Inpatient and Outpatient Coding for a Health System

EXECUTIVE SUMMARY

One of the nation’s leading health systems, comprising six academic and community hospitals, four suburban healthcare and surgery centers, over 40 patient care locations, a home care group, and an international division, faced significant challenges with inpatient (IP) and outpatient (OP) coding. As a globally recognized academic and research institution, the health system handles over 300,000 inpatient discharges and over 2 million outpatient visits annually, generating over $10 billion in annual revenue. 

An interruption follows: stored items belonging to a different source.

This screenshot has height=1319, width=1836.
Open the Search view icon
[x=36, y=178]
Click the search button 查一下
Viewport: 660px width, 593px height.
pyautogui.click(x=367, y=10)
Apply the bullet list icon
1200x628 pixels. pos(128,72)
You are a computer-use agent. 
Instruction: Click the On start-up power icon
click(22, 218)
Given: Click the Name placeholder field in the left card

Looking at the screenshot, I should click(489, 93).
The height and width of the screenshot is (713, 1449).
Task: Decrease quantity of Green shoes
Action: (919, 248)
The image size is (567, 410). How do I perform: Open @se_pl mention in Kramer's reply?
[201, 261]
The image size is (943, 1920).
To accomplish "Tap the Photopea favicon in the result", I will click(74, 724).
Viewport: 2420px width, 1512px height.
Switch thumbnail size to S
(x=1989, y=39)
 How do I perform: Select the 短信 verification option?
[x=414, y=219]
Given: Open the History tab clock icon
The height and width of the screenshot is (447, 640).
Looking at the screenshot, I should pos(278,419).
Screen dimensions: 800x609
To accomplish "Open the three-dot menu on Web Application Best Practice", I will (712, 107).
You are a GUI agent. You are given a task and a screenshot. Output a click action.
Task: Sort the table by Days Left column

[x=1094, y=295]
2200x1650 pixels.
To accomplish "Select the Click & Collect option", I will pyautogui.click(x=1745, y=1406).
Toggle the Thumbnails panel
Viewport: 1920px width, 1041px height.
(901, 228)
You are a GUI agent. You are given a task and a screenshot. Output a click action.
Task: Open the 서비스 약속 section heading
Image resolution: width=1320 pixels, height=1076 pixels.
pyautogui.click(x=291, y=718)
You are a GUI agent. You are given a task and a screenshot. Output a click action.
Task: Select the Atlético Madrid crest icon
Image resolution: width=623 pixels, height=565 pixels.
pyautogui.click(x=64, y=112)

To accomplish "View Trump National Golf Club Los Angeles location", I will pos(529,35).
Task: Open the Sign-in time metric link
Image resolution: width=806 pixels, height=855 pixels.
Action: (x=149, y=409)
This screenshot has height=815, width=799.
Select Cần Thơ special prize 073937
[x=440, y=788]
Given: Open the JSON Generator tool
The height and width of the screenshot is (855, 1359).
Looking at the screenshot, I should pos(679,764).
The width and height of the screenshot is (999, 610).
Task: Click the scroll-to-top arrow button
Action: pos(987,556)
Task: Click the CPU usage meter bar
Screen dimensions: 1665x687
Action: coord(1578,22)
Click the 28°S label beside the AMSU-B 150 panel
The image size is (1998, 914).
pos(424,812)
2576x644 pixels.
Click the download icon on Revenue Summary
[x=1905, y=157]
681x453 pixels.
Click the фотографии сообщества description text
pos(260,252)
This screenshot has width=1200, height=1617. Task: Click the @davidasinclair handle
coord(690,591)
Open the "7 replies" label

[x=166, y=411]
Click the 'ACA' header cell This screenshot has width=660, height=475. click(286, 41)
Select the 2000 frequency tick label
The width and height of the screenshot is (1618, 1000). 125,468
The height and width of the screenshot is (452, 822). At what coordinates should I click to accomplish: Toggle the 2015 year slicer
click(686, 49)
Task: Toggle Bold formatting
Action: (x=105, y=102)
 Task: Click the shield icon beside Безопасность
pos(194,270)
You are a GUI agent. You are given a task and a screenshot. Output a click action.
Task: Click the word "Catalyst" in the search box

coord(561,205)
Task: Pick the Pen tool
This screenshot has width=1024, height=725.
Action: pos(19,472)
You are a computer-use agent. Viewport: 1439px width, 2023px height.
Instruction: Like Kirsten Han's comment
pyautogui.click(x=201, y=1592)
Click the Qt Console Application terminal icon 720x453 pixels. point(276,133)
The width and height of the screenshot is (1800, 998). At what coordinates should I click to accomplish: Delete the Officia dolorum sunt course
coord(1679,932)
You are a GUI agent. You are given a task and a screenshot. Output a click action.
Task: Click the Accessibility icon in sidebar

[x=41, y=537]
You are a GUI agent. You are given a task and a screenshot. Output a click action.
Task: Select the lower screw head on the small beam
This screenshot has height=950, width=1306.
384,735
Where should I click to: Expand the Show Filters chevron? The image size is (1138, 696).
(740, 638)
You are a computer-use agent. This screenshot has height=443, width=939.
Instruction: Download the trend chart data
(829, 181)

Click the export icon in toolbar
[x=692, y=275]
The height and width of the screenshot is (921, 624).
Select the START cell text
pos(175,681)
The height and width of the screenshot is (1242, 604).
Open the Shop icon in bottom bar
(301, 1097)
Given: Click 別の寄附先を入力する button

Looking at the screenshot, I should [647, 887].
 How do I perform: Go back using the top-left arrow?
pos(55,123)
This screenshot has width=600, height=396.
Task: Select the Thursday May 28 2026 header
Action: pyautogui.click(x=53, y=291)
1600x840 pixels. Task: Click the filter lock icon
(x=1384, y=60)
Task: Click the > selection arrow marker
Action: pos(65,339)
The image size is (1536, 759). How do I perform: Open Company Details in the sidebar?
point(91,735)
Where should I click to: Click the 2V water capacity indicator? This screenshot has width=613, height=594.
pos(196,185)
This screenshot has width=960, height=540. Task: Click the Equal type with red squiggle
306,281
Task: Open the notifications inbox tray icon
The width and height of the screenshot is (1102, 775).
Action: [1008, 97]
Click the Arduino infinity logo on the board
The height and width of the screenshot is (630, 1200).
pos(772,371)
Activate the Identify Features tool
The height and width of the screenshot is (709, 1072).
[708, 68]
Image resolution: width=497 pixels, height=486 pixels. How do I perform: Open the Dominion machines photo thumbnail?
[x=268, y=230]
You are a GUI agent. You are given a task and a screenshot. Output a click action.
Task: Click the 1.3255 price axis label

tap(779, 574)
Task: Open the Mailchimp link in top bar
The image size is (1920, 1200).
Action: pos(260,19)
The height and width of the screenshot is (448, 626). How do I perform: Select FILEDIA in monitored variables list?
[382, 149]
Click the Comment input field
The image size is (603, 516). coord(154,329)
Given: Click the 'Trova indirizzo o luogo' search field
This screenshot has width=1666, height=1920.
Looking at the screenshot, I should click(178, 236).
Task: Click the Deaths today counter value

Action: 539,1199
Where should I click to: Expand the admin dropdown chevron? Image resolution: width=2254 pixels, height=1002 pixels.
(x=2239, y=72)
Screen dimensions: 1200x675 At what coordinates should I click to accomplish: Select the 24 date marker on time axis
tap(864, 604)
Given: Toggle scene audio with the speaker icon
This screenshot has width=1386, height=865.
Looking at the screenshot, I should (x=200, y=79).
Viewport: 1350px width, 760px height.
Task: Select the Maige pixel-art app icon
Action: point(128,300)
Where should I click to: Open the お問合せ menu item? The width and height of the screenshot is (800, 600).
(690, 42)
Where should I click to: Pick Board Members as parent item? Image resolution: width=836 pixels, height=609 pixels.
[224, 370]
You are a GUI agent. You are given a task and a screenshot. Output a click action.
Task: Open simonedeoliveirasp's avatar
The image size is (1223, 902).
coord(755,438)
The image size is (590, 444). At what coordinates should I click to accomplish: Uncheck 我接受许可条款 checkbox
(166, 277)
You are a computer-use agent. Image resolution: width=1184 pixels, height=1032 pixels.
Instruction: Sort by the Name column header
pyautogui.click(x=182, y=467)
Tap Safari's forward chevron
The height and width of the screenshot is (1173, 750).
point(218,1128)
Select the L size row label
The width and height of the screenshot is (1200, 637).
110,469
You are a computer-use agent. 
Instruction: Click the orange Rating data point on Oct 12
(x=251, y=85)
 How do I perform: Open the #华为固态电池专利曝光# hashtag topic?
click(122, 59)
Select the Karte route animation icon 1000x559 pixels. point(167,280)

Partnering with Access Healthcare has been transformative for our health system. Their expertise in inpatient and outpatient coding and their knowledge of EPIC helped us consistently achieve coding accuracy above 95%. They reduced our unbilled charges by more than half and eliminated claim delays, significantly improving our revenue and operational efficiency. Thanks to Access Healthcare, we’ve closed major gaps in revenue leakage and streamlined our processes.
— VP, Revenue Cycle.

CHALLENGE

  • Inconsistent coding accuracy rates for inpatient and outpatient services, averaging around 90%, below industry standard.

  • Over 30% of weekly charges were not billed within the same week, leading to a growing backlog in IP and OP coding. 

  • The average time between discharge and billing was around seven days for IP coding and five days for OP coding.

  • Missing, incomplete, or inaccurate documentation resulted in missed or incorrect charge capture, affecting DRG value and causing revenue loss. 

  • The ongoing transition from four different legacy systems to EPIC introduced additional complications.

SOLUTIONS

  • A team of inpatient and outpatient coding specialists with EPIC experience was deployed in phases across all EPIC-enabled hospitals.

  • A dedicated team of Clinical Documentation Improvement (CDI) specialists and optimized physician query templates were introduced to enhance documentation and ensure accurate service capture.

  • A parallel coding team was assigned to non-EPIC hospitals, aligning their transition with the EPIC implementation timeline.

  • A revenue integrity team was deployed to ensure coding accuracy and comprehensive service capture by conducting thorough concurrent and retrospective audits and enhancing physician documentation.

Results

  • Inpatient and outpatient coding accuracy consistently exceeded 95% in all external audits.

  • Weekly unbilled charges dropped to under 10% for OP coding and less than 20% for IP coding.

  • The unbilled amount for outpatient services decreased to below $3 million, down from over $6 million before partnering with Access Healthcare.

  • No inpatient claims remained in the EPIC work queue for more than two days, significantly improving from the previous seven-day delay.

  • Missed revenue capture was reduced to less than $5 million per month, down from over $14 million before engaging with Access Healthcare.